Exercise data:
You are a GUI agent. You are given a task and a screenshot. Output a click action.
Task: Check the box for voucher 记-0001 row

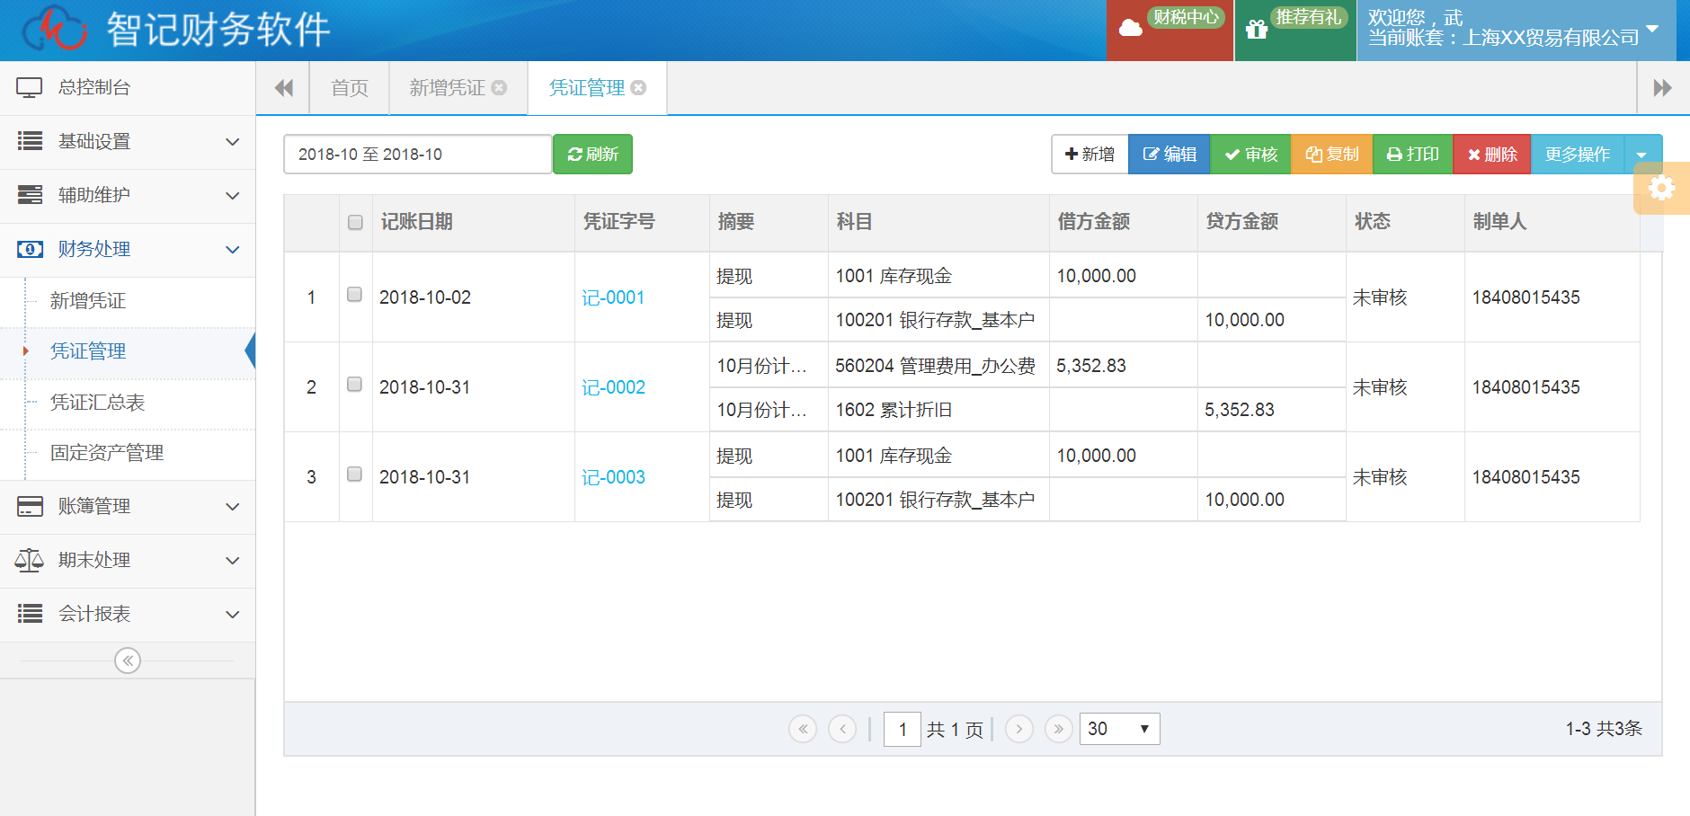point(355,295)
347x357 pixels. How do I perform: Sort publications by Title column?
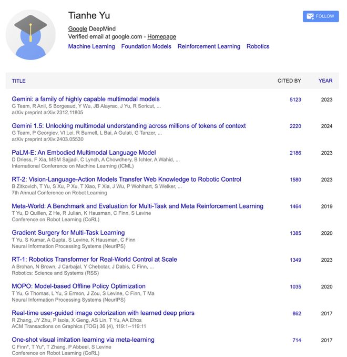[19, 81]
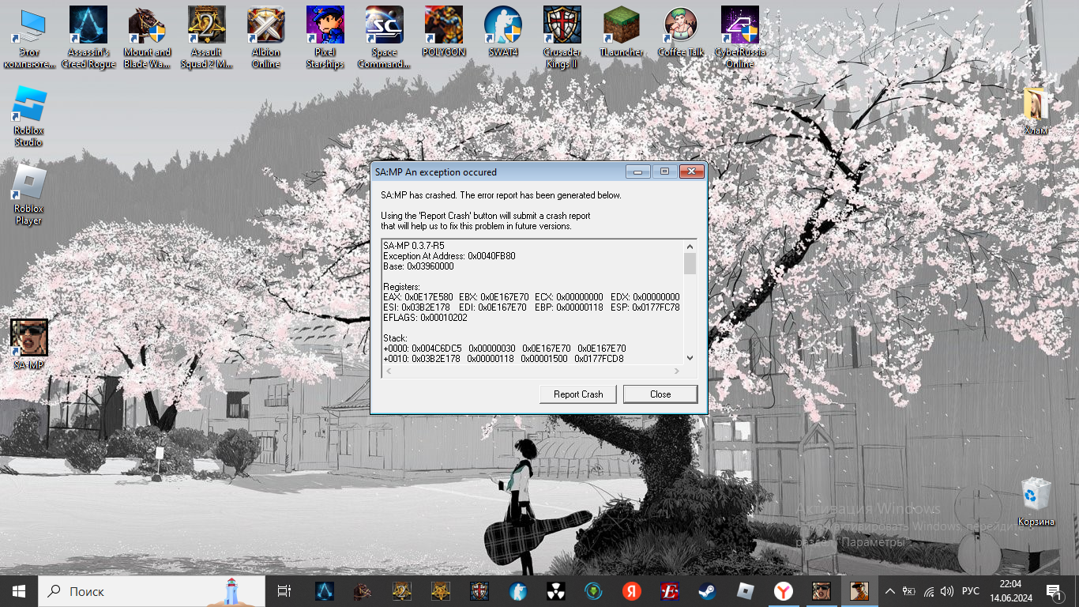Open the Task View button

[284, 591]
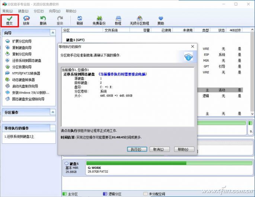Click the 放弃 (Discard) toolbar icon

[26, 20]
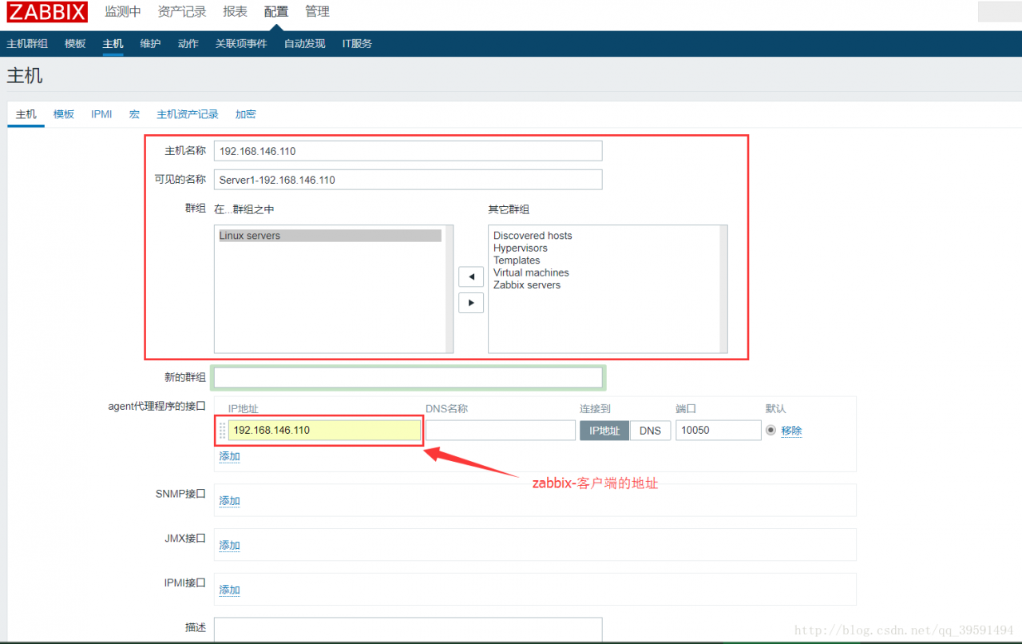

Exercise prompt: With the images left out, output all the entries above exactly.

Written response:
You are a GUI agent. You are given a task and a screenshot. Output a click action.
Task: Check the box for voucher 记-0001 row

point(355,295)
347x357 pixels. How do I perform: Sort publications by Title column?
[19, 81]
Open the Task View button

[284, 591]
Click the 放弃 (Discard) toolbar icon

[26, 20]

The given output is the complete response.